Also ich konvertiere alles mit dem, hier also ein Beispiel: Als Eingangsvideo dient mir ein AVI-Video mit MPEG4-Codec, 640x352 Pixel Auflösung, 1.028 kBit/s Datenrate, 25 Fps, 348MB und 42:02 Minuten Laufzeit. Der Ton besteht dabei zwei MP3-Spuren (Stereo) mit 48 KHz und 130 kBit/s. Es handelt sich um eine Folge einer TV-Serie.
Um dies nun für mein HTC Wildfire S zu konvertieren, wähle ich einfach "für Android" und wähle dort die Auflösung "480x320" - offensichtlich eine 3:2-Auflösung. Erkonvertiert dann automatisch nach 480x264, damit das Eingangsformat (~16:9) beibehalten wird. Weiteres nutzt er auch den MPEG4-Codec, als Video-Frequenz (Fps) "Original", als Bitraten-Typ "Auto" und für Audio AAC mit zwei Kanälen (Stereo), einer Frequenz von 48 KHz und auch dem Bitraten-Typ "Auto". Kurz gesagt, ich belasse es einfach in den Standard-Einstellungen. Unten über dem "Konvertieren" könnte man noch irgendwas an der Verschlüsselung einstellen "einfache/zweifache Verschlüsselung", aber da ich nicht weiß was das ist, lasse ich das einfach. Außerdem kann man die Ausgabegröße beschränken - ich habs allerdings auf "Auto".
Meine ausgegebene Datei hat nun die Werte wie sie oben beschrieben sind, bei einer Dateigröße von 369MB, Video-Bitrate 1.118 kBit/s, Audio-Bitrate 160 kBit/s und perfekter Video- sowie Audio-Qualität.  Dabei hat er 07:03 Minuten für diese Konvertierung gebraucht.

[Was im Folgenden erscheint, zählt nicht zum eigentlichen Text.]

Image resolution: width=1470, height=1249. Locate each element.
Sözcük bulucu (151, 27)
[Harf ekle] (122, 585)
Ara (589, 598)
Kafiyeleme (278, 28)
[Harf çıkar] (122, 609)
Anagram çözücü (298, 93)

			Dieser Inhalt steht nur eingeloggten Mitgliedern zur Verfügung.
        



Ich habe übrigens jetzt circa 20 Minuten diesen Beitrag geschrieben, weil ich das nun quasi live nebenbei durchgeführt habe, was alles oben steht... 

Gruß
Mazzel

PS: Denkt an die Fragen, die am Anfang stehen... 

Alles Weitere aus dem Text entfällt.